Podría ser el título de un film distópico cuyo guión se centra en un país de ficción. Lo cuento porque lo soñé hace pocas noches y mi rol en tamaña pesadilla era de guionista y director. Desperté angustiado porque si bien mi película obtenía un Oscar el final de Ñeriland era trágico y ahí desperté.

Érase un país del Tercer Mundo que se creía muy civilizado y su gobierno estaba manejado por simpáticos personajes que en medio de una guerra -por el petróleo y el gas- ellos en cambio estaban preocupados en temas banales o de una agenda woke o insertos en tontas peleas.

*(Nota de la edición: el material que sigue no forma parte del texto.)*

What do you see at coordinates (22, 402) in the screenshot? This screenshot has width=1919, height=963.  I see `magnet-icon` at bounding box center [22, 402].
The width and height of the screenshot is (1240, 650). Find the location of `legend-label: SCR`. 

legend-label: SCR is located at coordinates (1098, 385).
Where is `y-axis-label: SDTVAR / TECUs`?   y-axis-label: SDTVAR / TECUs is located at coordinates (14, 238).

No puedo negar que entresueños sucedían situaciones tragicómicas. De hecho, Ñeriland no producía petróleo y sus combustibles eran los más onerosos del continente. Por tanto una escalada bélica mundial focalizada en el control de la logística del petróleo debía constituir el tema principal de la Agenda Política del país. Pero nadie lo veía así salvo algunos pocos analistas (raros seres pensantes). Era de esperar que el gobierno convocara a un Comité de Crisis para planificar escenarios alternativos en caso de escasez de abastecimiento o aumento excesivo de precios en el mundo.

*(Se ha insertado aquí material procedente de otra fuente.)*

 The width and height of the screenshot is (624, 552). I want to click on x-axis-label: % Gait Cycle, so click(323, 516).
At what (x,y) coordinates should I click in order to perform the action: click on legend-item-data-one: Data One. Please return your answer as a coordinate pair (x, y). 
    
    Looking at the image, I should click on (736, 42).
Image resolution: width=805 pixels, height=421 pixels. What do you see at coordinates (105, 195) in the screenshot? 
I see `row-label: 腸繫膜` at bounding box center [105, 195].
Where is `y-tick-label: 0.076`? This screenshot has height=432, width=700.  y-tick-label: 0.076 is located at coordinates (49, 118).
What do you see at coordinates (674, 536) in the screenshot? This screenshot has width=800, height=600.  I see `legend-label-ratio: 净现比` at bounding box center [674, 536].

Las escenas del film eran desesperantes al comprobar cómo ese par de analistas caracterizados por el sentido común le pedían a gobernantes y hasta opositores que concentraran sus esfuerzos en darle a los ciudadanos respuestas planificadas para mitigar la crisis y en cambio aparecía el Presidente de ese país preocupado en huir una y otra vez al exterior para visitar presidentes corruptos del 1° mundo.

El tema del combustible en Ñeriland era un pequeño aspecto más de la agenda nacional en la que tirios y troyanos se concentraban en discutir si antes “se hacía peor o mejor”. Y el gobierno subía unos pesitos el precio para “irla llevando” y luego los principales mandos centraban sus esfuerzos en distraer a la población buscando llevar a Tribunales a miembros de la anterior administración por un par de barcazas cuya dilación en la obra solo favorecía a los narcos que ellos mismos confesaban combatir.

Soñé un país manejado por gente que discute semanas sobre un insólito túnel de costo faraónico de 3 kilómetros exclusivo para autobuses en medio de una crisis mundial que inexorablemente va a terminar afectando la economía micro y macro de cada lugar del planeta. Y justo en Ñeriland, donde la nafta cuesta un dineral.

La pesadilla me provocó sudoraciones. Un anciano medio loco se le acercó al presidente antes de abordar un avión (como lo hace cada 2 semanas) y le dijo: “Oiga Don, ¿por qué en lugar de empezar a subir los precios de los combustibles cada poco rato no le quita parte de sus impuestos? Si se encarece todo habrá recesión”.

Ese presidente del film distópico no pudo atinar a responder y solo le contestó: “No sé... es complicao”.

La noche se hizo larga porque sucedían episodios confusos alrededor de ese gobierno disfuncional. El pueblo terminó discutiendo también sobre asuntos baladíes mientras el mundo se prendía fuego.

Superada la pesadilla he reflexionado sobre nuestra realidad.

Gobernar es sumergirse en discernir entre lo urgente y lo importante y hacerse cargo de acciones que no siempre caerán simpáticas. En Uruguay: ¿Cuándo van a arrancar?